In [None]:
import pyspark.sql.functions as f
from pyspark.sql import Window

# Window Functions

In this notebook we'll introduce window functions, which are a powerful tool for working with data in SQL.

Window functions in PySpark (and in SQL in general) are a tool for performing complex analytical tasks within PySpark DataFrames. They allow you to perform **calculations across a group of rows related to the current row, without aggregating the entire dataset**. This makes them very useful for tasks like calculating moving averages, ranking items within groups, and calculating cumulative sums.

**Window functions allow you to calculate aggregate functions (like sum, average, max, min) over a specific window of rows**.

Also, using window functions can be more efficient than traditional group by aggregations, especially when you want to include aggregated values alongside individual rows without reducing the number of rows.

In this section, we're going to explore the main PySpark window functions. Let's start by downloading a dummy dataset of employees and load it into a DataFrame.

In [None]:
%sh

wget https://raw.githubusercontent.com/inesmcm26/lp-big-data/main/data/employees.csv

In [None]:
df_employees = (
    spark.read.format('csv')
    .option('inferSchema', 'true')
    .option('header', 'true')
    .option('sep', ',')
    .load('file:/databricks/driver/employees.csv')
)

df_employees.display()

To use Window functions, we first need to define a `Window`. This class is part of the PySpark SQL library and allows you to perform calculations across a group of rows related to one another. [Here](https://spark.apache.org/docs/latest/api/python/reference/pyspark.sql/api/pyspark.sql.Window.html) you can find the official documentation of this class.
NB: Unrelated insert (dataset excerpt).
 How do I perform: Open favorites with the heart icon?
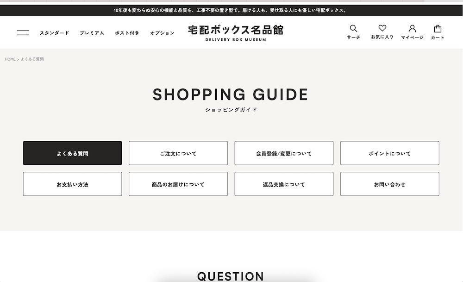382,28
It has three main methods:

- `partitionBy(col/cols)`: Partitioning is the process of dividing the dataset into groups of rows based on some criteria. This method is used to define these partitions.
- `orderBy(col/cols)`: This method defines the order in which rows within each partition are processed. If no partition is defined, the whole dataset is considered.
- `rowsBetween(start, end)`: Defines the range of rows included in a window frame for window functions. For each row, the window function will only consider the rows within the specified window range.

## Aggregation functions

We've seen some aggregation function in the previous module. These were used to aggregate the values resulting from a `groupBy` operation.

However, these functions can also be used with Window operations.

Let's answer some questions to exemplify.

1. For each employee, what is the average salary in their department?

In [None]:
# First we define our Window object.
# We want to partition by 'department'
window = Window.partitionBy('department')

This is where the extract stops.